> _TASK TO COMPLETE_
Starting at the line that contains "Task: Open the Advanced tab", copy every line through the end of the listing below exactly, and copy nothing else.

> _DATA RECORDS_
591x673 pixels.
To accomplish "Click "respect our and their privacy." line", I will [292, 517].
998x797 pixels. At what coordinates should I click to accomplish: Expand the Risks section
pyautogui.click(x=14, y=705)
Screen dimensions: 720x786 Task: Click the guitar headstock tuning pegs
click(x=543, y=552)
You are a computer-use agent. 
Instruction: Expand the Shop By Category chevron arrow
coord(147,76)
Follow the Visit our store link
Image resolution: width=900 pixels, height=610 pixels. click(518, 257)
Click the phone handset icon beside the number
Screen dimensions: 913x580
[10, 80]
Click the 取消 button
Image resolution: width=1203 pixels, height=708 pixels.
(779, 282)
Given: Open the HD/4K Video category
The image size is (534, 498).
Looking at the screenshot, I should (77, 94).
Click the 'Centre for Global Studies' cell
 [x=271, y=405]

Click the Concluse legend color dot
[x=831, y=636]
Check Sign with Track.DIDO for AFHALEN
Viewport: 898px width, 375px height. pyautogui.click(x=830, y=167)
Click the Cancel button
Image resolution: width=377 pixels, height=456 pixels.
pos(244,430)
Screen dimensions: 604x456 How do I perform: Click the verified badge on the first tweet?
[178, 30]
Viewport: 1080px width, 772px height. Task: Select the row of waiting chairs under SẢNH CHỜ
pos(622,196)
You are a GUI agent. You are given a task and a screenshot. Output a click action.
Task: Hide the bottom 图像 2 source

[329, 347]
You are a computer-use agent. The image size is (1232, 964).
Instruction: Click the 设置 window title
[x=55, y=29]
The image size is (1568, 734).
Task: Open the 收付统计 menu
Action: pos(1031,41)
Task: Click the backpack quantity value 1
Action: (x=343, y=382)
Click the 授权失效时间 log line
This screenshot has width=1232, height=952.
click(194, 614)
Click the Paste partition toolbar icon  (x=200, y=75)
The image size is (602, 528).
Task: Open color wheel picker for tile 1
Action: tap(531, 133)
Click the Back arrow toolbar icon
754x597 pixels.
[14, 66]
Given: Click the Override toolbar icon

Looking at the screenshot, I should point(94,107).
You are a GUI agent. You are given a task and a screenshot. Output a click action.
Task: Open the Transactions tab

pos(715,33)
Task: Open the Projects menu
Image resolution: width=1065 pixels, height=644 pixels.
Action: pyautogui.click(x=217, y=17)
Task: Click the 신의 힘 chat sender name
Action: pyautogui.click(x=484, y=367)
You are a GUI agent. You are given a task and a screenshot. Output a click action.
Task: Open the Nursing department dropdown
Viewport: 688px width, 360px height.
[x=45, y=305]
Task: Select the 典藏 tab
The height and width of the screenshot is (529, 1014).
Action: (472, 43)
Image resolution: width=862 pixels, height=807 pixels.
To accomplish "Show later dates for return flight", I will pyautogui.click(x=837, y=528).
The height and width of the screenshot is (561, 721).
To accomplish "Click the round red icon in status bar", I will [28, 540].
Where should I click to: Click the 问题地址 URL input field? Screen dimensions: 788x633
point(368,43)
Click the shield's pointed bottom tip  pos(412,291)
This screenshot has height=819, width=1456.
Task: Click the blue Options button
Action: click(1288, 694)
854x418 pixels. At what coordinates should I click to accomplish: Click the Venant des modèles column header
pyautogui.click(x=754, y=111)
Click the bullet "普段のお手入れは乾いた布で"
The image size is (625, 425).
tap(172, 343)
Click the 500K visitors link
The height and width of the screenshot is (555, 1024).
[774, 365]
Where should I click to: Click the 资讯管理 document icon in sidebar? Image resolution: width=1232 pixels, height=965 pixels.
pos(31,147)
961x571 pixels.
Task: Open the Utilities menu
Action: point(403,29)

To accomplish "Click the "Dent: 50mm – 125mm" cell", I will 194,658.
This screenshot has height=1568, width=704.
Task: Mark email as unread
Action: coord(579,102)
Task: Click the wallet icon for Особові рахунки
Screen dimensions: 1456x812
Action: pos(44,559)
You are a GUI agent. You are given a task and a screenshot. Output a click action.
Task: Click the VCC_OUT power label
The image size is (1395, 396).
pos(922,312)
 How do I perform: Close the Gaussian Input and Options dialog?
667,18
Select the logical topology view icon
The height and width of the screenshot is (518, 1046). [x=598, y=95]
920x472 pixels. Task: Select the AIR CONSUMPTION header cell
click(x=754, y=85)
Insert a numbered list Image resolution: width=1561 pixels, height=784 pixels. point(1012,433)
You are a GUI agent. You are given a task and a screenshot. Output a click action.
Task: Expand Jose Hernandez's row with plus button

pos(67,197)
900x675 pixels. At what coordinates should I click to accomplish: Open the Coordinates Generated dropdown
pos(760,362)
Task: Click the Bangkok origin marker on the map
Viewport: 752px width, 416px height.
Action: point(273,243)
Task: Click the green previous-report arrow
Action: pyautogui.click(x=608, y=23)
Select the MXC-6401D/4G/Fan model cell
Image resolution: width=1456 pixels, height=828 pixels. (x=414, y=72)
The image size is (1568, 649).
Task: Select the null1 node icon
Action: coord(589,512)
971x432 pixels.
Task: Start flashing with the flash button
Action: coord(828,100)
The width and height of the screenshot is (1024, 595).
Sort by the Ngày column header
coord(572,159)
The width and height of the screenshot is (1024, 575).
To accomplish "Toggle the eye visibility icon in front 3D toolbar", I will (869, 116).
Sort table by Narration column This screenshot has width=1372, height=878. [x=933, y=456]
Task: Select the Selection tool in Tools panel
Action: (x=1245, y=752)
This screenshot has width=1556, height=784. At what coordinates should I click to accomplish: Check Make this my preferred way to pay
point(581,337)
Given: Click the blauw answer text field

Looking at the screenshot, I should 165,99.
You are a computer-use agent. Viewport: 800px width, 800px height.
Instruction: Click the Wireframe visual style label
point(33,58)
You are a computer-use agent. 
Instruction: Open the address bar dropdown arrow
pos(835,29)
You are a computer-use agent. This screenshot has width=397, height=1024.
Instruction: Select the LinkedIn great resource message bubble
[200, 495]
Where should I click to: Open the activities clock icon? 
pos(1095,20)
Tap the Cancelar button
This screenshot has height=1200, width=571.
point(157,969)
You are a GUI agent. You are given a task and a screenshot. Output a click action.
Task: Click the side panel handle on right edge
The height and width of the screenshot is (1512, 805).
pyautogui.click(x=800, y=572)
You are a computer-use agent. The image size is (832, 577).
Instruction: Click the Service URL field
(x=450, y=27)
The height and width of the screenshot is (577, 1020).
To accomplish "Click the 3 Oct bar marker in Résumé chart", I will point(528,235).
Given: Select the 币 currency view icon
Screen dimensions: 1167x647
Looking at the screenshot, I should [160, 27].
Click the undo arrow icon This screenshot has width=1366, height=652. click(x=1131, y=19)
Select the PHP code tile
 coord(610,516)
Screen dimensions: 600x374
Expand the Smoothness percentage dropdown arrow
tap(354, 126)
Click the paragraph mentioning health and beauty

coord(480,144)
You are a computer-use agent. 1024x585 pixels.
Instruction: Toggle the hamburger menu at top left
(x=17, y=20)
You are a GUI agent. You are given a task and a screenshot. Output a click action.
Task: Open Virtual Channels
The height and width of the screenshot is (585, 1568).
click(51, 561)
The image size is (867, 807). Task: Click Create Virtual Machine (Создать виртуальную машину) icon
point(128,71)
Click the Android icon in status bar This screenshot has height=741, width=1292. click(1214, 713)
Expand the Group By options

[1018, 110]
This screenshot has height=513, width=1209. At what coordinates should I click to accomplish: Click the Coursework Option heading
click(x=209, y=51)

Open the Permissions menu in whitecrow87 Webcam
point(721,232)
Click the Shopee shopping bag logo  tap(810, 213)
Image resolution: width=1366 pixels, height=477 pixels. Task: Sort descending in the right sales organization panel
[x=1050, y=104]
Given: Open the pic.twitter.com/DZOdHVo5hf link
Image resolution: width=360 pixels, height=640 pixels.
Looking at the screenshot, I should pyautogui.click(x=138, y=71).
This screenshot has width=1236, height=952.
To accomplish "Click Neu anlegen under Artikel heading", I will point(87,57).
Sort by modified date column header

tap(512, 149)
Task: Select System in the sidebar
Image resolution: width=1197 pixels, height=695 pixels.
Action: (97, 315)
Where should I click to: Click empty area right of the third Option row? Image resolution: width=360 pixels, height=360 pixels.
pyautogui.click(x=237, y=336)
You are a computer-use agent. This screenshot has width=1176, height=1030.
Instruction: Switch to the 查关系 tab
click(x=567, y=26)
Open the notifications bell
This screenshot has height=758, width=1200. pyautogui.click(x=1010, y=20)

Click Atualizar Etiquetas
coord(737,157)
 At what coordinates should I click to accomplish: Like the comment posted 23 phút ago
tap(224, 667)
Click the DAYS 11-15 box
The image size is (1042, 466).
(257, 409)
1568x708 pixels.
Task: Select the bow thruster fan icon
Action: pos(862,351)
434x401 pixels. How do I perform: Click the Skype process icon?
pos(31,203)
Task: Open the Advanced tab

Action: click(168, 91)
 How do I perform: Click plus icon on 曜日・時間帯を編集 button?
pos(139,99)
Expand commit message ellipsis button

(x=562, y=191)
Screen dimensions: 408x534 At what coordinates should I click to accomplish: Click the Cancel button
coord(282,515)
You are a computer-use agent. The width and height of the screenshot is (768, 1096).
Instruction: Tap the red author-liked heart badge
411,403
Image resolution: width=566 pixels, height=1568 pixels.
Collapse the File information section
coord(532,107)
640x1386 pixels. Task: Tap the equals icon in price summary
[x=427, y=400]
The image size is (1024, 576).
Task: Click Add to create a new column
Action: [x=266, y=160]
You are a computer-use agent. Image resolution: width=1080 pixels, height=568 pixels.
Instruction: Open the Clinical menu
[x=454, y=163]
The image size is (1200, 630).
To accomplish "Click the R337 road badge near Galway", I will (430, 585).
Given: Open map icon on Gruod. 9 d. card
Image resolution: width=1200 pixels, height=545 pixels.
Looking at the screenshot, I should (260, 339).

> _THE ANSWER_
Task: Open the Advanced tab

Action: click(168, 91)
 How do I perform: Click plus icon on 曜日・時間帯を編集 button?
pos(139,99)
Expand commit message ellipsis button

(x=562, y=191)
Screen dimensions: 408x534 At what coordinates should I click to accomplish: Click the Cancel button
coord(282,515)
You are a computer-use agent. The width and height of the screenshot is (768, 1096).
Instruction: Tap the red author-liked heart badge
411,403
Image resolution: width=566 pixels, height=1568 pixels.
Collapse the File information section
coord(532,107)
640x1386 pixels. Task: Tap the equals icon in price summary
[x=427, y=400]
The image size is (1024, 576).
Task: Click Add to create a new column
Action: [x=266, y=160]
You are a computer-use agent. Image resolution: width=1080 pixels, height=568 pixels.
Instruction: Open the Clinical menu
[x=454, y=163]
The image size is (1200, 630).
To accomplish "Click the R337 road badge near Galway", I will (430, 585).
Given: Open map icon on Gruod. 9 d. card
Image resolution: width=1200 pixels, height=545 pixels.
Looking at the screenshot, I should (260, 339).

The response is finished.